SA Corporate Real Estate, the diversified owner of industrial, retail, commercial and residential buildings located primarily in the big metropolitan areas of SA, with a secondary node in Zambia, grew its dividends 4.4% in the six months to June.

The company declared a dividend of 22.38c a share from 21.44c a share for the corresponding period in 2016.

The six-month performance was affected by nonrecurring income, resulting mainly from a recovery of written-off bad debt and increased vacancies in the company’s residential portfolio.

Historically, SA Corporate has been weighted towards retail and industrial nodes, but it has invested in residential real estate in recent years. Net property income increased 13.8% during the reporting period.

CEO Rory Mackey said the fund’s residential assets promised more growth in future but a number of assets in the subsector were being held back by tough economic conditions.

"We are committed to shareholder returns. So we need to rebalance and diversify our residential exposure and not just grow it. Part of this includes disposing of those of the inner-city assets which may face a problem like crime and then acquiring suburban residential."

Residential like-for-like growth amounted to 4.2%, negatively affected by residential vacancies, which rose 3.7%.

Retail had been its strongest performer and neighbourhood and convenience centres had been resilient.

Retail net property income growth of 19.7% was underpinned by tenant retention of 92.0%, weighted-average lease escalations of 7.6%, positive reversions of 6.6% and acquisitions contributing 8.3%.

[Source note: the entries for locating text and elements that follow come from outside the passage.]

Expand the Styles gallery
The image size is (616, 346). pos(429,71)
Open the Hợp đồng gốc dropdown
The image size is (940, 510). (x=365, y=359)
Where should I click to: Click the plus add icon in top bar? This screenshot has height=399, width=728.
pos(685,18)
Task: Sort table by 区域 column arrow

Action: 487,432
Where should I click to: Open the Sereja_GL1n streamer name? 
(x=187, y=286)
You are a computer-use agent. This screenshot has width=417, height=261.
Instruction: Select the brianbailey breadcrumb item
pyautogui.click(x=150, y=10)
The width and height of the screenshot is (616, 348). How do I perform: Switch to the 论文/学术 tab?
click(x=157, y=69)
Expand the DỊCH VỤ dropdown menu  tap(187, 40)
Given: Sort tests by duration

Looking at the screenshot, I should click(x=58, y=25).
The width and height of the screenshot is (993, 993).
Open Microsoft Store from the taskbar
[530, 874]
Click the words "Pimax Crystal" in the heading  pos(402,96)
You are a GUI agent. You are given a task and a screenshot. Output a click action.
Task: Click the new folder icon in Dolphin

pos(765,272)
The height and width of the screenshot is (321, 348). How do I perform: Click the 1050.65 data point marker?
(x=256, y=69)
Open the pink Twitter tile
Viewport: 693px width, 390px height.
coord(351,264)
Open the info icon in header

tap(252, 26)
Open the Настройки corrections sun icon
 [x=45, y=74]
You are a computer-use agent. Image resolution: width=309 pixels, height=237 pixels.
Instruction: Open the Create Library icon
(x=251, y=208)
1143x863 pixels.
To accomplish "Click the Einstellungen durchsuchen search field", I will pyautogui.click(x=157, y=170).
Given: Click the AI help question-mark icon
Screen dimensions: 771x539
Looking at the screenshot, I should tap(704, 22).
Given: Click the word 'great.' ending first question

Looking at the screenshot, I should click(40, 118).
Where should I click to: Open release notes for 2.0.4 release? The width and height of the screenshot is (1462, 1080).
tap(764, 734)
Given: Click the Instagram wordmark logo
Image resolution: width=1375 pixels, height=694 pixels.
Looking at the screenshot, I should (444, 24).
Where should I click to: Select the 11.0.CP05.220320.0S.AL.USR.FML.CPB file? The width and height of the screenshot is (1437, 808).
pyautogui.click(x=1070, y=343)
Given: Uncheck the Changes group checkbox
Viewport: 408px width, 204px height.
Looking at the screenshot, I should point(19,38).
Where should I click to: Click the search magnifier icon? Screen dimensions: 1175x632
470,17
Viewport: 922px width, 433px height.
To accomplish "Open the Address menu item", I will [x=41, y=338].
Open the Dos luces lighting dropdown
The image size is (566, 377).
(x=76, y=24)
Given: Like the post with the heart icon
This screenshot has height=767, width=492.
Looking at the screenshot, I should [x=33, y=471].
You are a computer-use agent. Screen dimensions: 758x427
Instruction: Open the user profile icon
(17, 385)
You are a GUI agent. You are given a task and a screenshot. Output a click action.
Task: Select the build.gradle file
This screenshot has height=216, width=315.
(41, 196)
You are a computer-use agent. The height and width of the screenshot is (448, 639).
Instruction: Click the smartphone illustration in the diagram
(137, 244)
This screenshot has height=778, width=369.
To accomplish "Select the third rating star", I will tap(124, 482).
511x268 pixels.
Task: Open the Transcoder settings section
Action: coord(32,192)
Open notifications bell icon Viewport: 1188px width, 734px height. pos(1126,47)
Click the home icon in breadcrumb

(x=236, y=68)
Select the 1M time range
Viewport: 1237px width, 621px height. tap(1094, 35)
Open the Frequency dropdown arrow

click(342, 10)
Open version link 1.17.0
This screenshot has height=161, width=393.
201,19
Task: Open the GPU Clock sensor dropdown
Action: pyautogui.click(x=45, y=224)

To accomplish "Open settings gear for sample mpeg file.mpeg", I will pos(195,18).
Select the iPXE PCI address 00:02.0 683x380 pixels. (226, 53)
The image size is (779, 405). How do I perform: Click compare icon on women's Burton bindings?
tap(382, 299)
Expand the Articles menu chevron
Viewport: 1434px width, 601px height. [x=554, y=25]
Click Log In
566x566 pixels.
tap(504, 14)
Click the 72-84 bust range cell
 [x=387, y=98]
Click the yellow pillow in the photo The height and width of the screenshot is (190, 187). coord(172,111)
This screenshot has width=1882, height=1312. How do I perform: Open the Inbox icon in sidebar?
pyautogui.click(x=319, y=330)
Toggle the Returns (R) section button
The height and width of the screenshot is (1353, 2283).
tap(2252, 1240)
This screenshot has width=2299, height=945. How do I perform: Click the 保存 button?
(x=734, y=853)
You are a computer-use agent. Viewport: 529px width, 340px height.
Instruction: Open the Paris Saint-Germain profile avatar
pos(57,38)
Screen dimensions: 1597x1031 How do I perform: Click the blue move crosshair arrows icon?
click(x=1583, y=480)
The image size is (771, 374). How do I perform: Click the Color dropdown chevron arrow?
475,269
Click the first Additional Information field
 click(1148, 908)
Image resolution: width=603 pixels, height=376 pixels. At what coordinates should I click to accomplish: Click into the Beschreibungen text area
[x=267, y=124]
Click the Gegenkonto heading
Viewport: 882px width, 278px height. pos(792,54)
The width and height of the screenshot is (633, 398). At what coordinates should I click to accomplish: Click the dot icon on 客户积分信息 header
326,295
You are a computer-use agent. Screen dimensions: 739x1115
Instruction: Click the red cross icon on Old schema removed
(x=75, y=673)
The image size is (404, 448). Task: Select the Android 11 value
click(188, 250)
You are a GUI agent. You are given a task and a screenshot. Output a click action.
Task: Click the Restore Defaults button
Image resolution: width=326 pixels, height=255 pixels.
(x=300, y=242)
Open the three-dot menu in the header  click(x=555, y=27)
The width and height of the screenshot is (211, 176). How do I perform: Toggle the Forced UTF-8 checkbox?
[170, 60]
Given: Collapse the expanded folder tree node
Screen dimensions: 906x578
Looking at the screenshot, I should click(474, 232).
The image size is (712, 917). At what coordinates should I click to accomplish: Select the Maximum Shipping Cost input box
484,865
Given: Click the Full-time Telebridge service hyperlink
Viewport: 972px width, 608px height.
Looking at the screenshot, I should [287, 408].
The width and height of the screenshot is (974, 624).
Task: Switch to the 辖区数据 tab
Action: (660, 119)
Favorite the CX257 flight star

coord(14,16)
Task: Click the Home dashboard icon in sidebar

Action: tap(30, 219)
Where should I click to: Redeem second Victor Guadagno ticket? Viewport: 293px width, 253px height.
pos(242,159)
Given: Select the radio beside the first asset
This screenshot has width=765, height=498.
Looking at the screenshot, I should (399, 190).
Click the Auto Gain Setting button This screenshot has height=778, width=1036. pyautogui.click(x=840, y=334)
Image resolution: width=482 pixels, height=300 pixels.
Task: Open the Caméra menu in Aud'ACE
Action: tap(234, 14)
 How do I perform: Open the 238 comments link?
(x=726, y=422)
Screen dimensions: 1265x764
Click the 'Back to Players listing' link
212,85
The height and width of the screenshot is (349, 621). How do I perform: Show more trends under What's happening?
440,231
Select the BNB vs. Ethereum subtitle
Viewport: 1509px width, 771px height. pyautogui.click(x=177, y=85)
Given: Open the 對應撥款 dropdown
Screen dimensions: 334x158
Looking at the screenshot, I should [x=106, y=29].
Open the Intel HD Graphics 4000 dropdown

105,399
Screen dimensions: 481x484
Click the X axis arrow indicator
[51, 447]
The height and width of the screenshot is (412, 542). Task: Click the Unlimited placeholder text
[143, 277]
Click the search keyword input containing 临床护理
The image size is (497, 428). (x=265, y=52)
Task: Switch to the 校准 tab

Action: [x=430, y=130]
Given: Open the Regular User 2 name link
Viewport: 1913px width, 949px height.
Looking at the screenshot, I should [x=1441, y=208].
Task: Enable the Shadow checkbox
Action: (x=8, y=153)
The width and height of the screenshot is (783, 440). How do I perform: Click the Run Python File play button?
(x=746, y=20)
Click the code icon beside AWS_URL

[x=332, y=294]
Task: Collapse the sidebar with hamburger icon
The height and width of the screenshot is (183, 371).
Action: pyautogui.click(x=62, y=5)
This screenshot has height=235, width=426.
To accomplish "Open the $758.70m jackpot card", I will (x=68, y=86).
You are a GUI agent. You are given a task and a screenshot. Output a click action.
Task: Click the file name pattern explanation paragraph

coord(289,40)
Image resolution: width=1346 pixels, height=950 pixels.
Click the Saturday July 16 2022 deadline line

The retail like-for-like, excluding the developments portfolio, grew 6.0%. Industrial like-for-like portfolio growth of 4.0% was supported by 8.0% rental escalations, tenant retention of 82.1%, flat reversions and 1.0% fewer vacancies.

Kelly Hook, an investment analyst at Metope Investment Managers, said the company delivered a solid performance on its traditional portfolio but the results from its residential affordable housing company subsidiary were disappointing.

"The retail portfolio in particular performed well. The company continues to look for avenues to strengthen and diversify their income streams, including an investment into the self-storage sector," she said.